A SERVICE OF THE OUTDOOR WIRE DIGITAL NETWORK
WEDNESDAY, MARCH 13, 2019
A Black Oystercatcher is a great find along beaches and rocky shores.
The size of a California Condor is best appreciated when close. Condors sometimes drop their feet to help stabilize their gliding flights.
Watch for a variety of shorebirds along the coast, including a Black Turnstone.
Along the central coast of California, the beauty of the Pacific Ocean is ever present, as are the precipitous cliffs and pine-forested mountains on opposite sides of Pacific Coast Highway (aka Highway 1 or PCH). As you drive northward from Morro Bay toward Carmel, birding opportunities are exceptional, especially when you consider that this drive provides one of the best options to find super-rare wide-ranging California Condors. Along the way, you can also find Black Oystercatchers, Heermann’s and Western Gulls, Acorn Woodpeckers, Yellow-billed Magpies, Chestnut-backed Chickadees, Lawrence’s or Lesser Goldfinches, plus a White-tailed Kite or Peregrine Falcon.
Add more common species like Red-tailed Hawks, Western Scrub Jays, California Thrashers, Oak Titmice, California Towhees, Western Meadowlarks, and you’re golden. On the north end of Condor Alley lies the trendy city of Carmel, and Monterey just beyond it. Of course, you can cover the same ground by starting in Monterey and driving south; but for this trip, we’ll drive Highway 1 from south to north. The route has many curves and twists to be aware of, and for me it’s always been a bit scary driving along the cliffs, even with a guard rail; for others steep drop-offs are part of the attraction.
In the San Simeon area there is a nice pullout where you can stop to check for Northern Elephant Seals, but it’s also a good place to scan for shorebirds, terns, and gulls. After that, you won’t see any more towns, although there are plenty of locations to pull off the highway to search for birds. When you’re scanning the ocean for birds, watch for dolphins and whales too, and don’t forget about condors!
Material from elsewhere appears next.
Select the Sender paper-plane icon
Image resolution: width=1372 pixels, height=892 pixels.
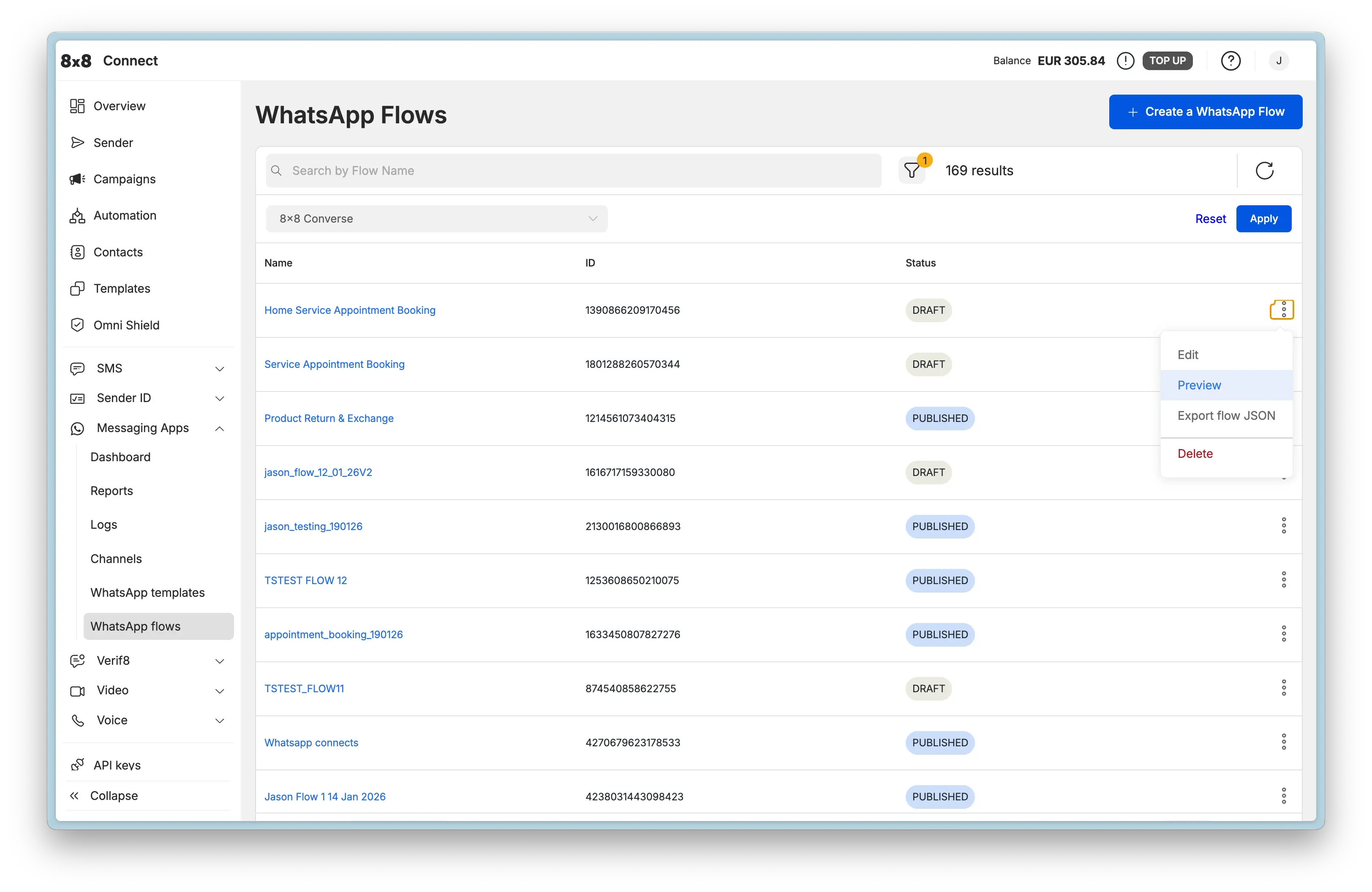click(78, 142)
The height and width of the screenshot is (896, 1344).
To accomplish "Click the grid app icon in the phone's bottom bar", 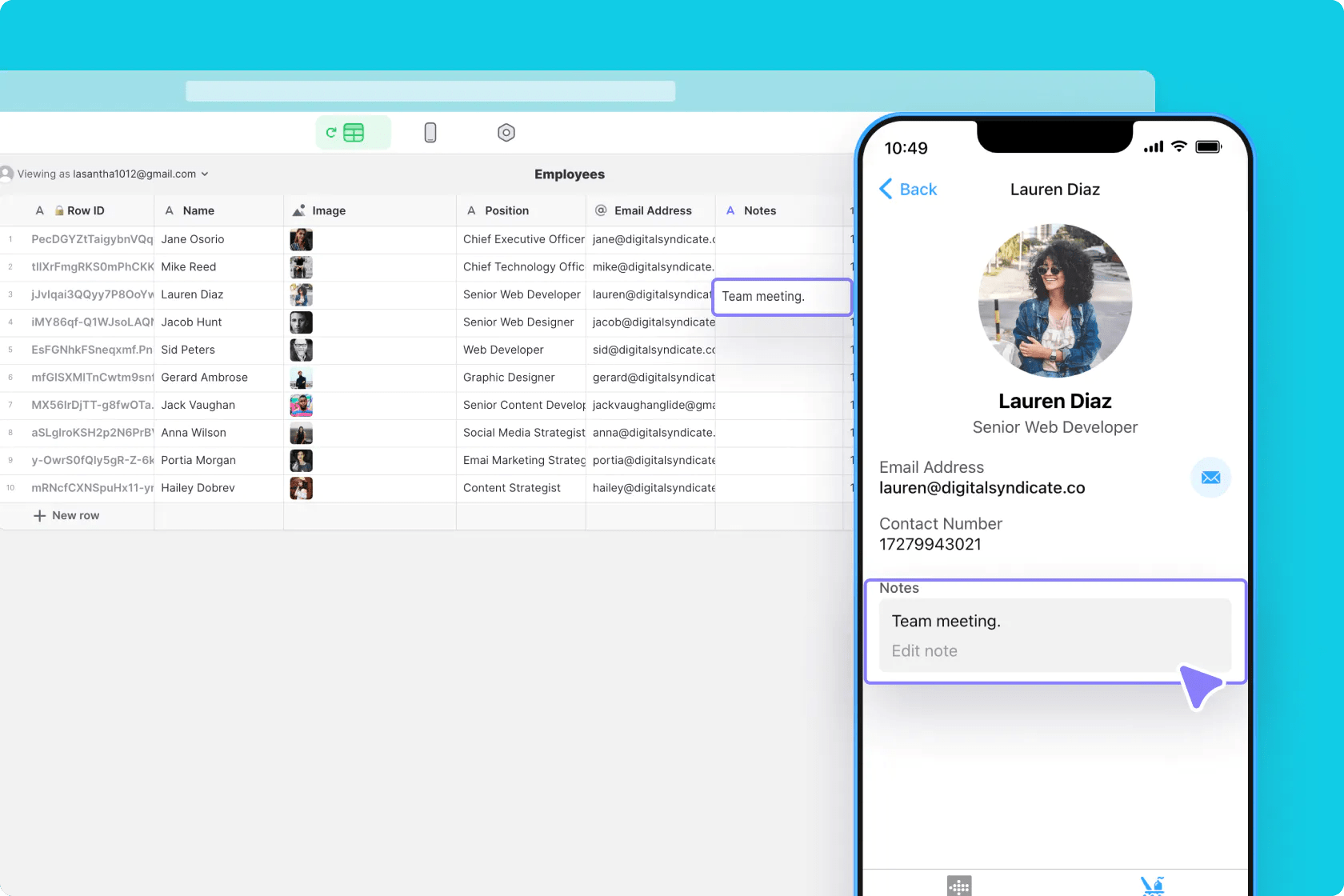I will click(958, 886).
California Condors tend to hug the coastline, gliding on updrafts along the steep cliffs, although they can also be seen soaring overhead when wind conditions permit. Condors look for carrion along the beach, covering long distances when they wish to. At the same time, you may get really lucky and catch them loafing or roosting in a tree, so keep your eyes peeled. The greater Big Sur area is really a center for Condor activity, and it offers memorable scenes and sights, condors or not.
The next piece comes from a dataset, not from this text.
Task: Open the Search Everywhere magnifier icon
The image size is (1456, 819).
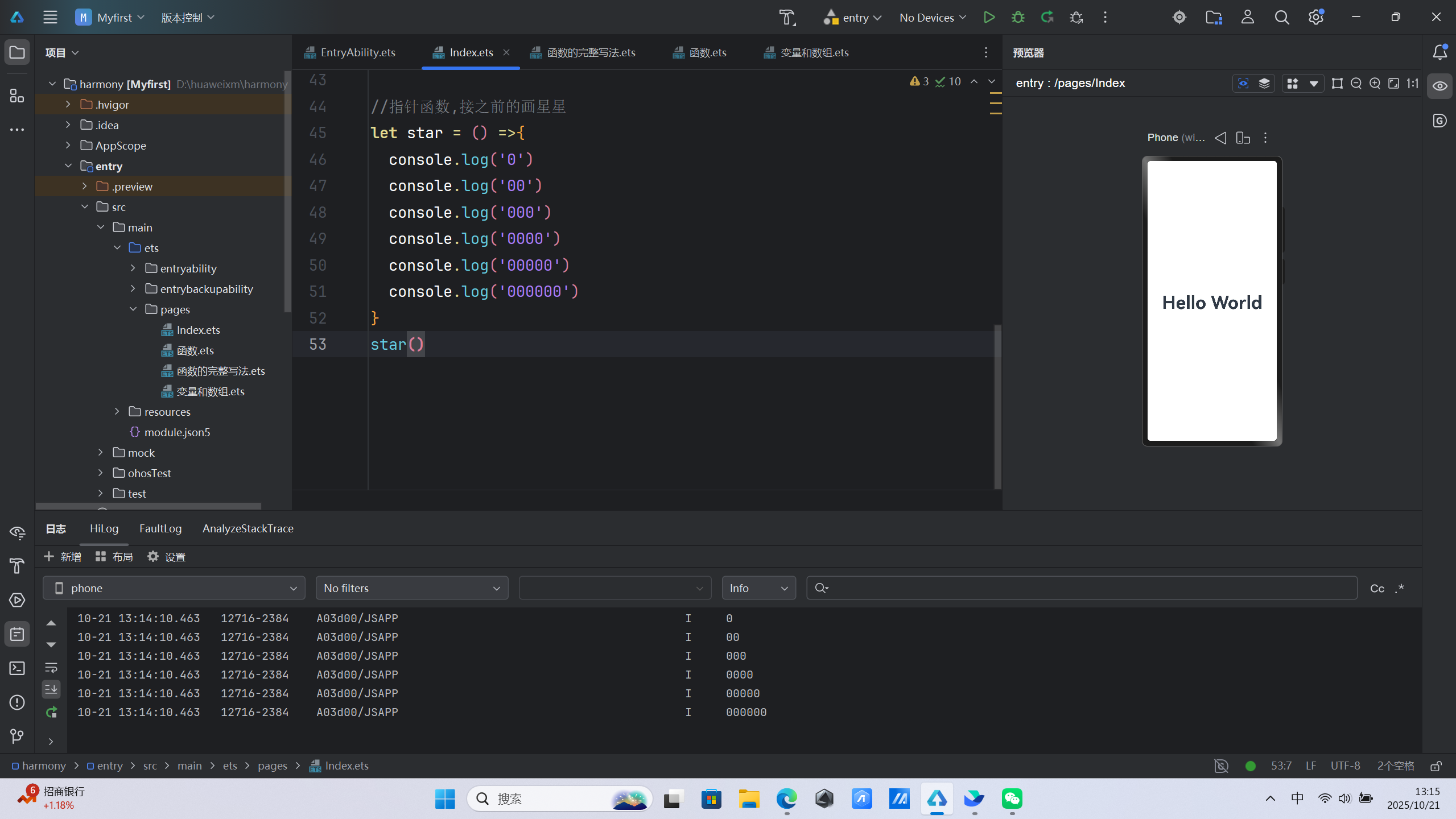Action: tap(1281, 17)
Condors are very rare – anywhere – but if you find one or more California Condors along PCH, you will be immediately impressed by their size and usually motionless gliding flight. Seeing a condor is unlike seeing a vulture – you will find that condors hold your attention and command you to follow their every move as long as they’re in sight, and you will always remember each time you viewed and photographed them first hand. But be careful; if you have already been in the company of condors, you know they make you want to return to the realm of the condor repeatedly.
A great addendum to Condor Alley is a stop in Monterey, one of the finest cities on the West Coast, but for birding, the area near the aquarium and to the south is an attraction for birders – depending on the season you visit, you may see some seabirds including wintering loons (Red-necked, Common, or Pacific Loons), and shorebirds including Black Turnstones, Black-bellied Plovers, Semipalmated Plovers, and many more – and keep an eye out for Sea Otters, California Sea Lions, and Harbor Seals.
If you have the time and inclination, it’s the ultimate Monterey birding experience to go seabirding on one of Debi Shearwater’s day cruises. That option will take some advance planning, and it’s usually limited to the months of August thru October – when seabirding offshore is best (see http://www.shearwaterjourneys.com/).
Like any other aspect of birding, finding a California Condor, or several of them, is not a sure thing – anywhere. But Condor Alley is certainly a good option to try, and if you don’t find a condor on your first try, you may be compelled to try again – maybe even during your return trip the next day.